EXERCISE DETAILS:
For the records below, tally every line that has the word "click" and reply with the number alone.

START DATASET EXTRACT

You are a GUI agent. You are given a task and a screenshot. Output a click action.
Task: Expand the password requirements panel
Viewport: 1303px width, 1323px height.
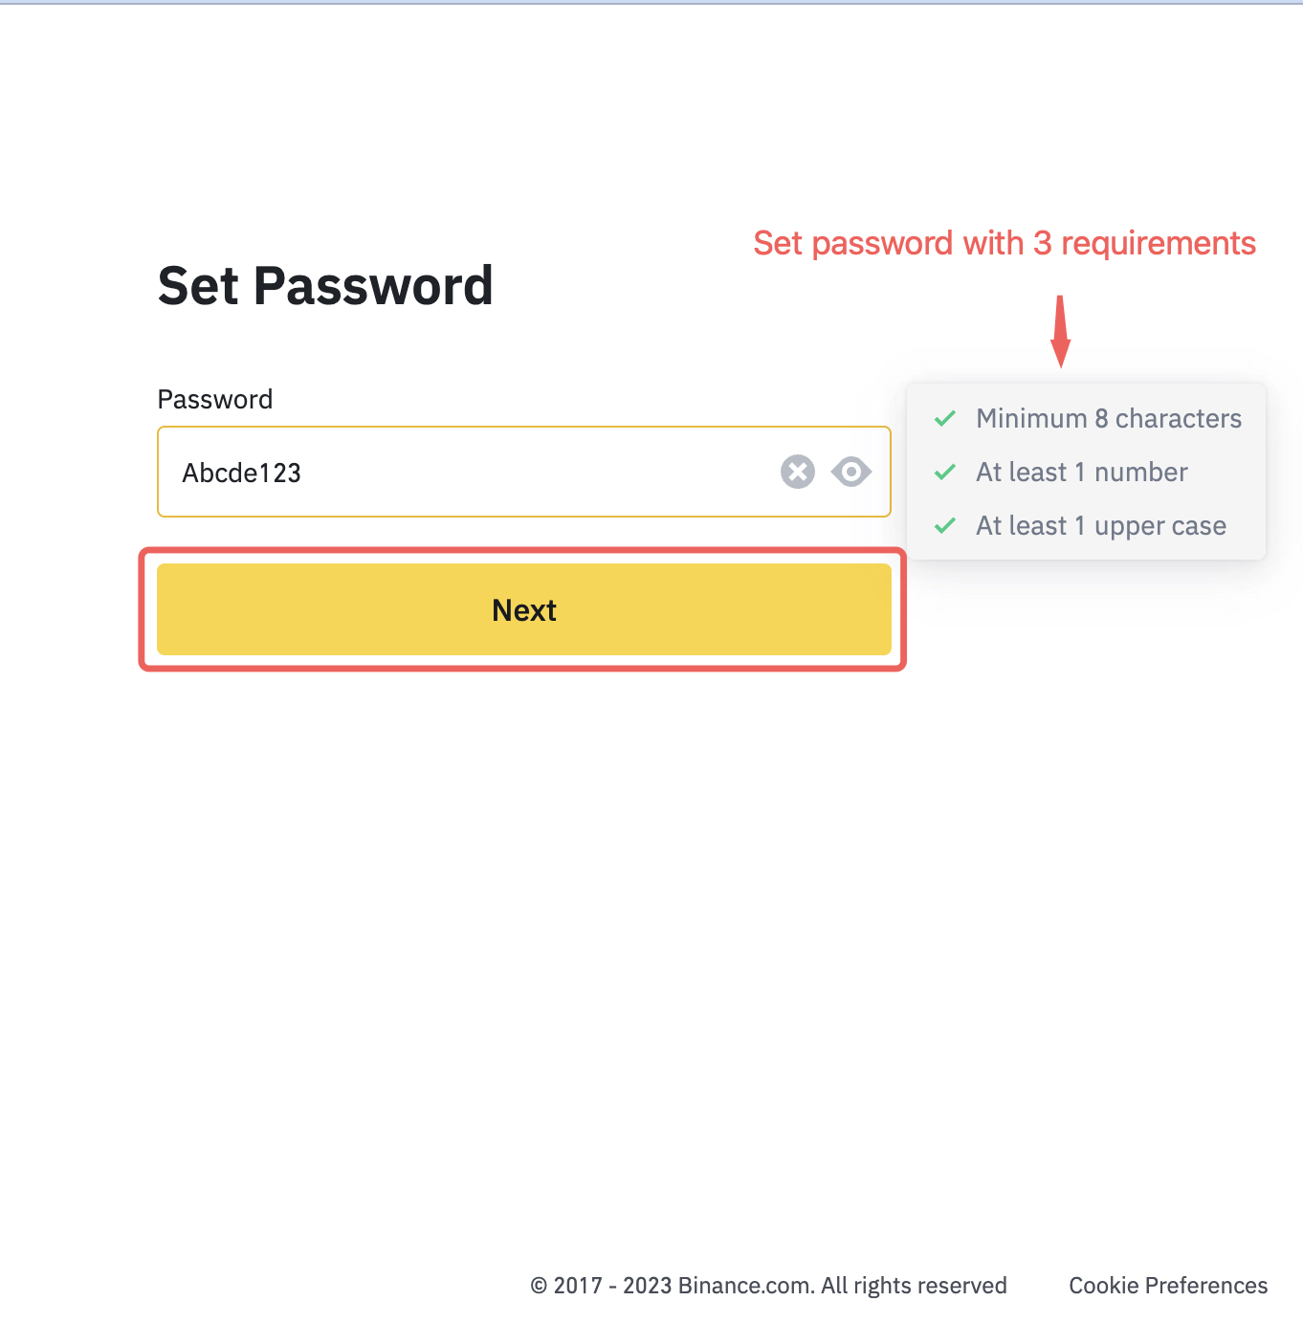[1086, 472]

END DATASET EXTRACT
START DATASET EXTRACT

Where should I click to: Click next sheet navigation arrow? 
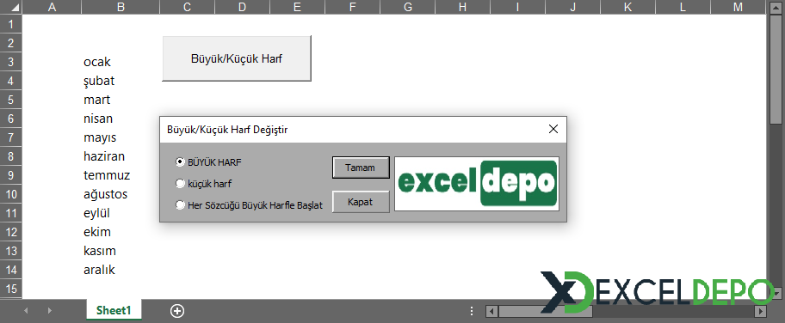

END DATASET EXTRACT

SOLUTION FOR THIS PROBLEM:
2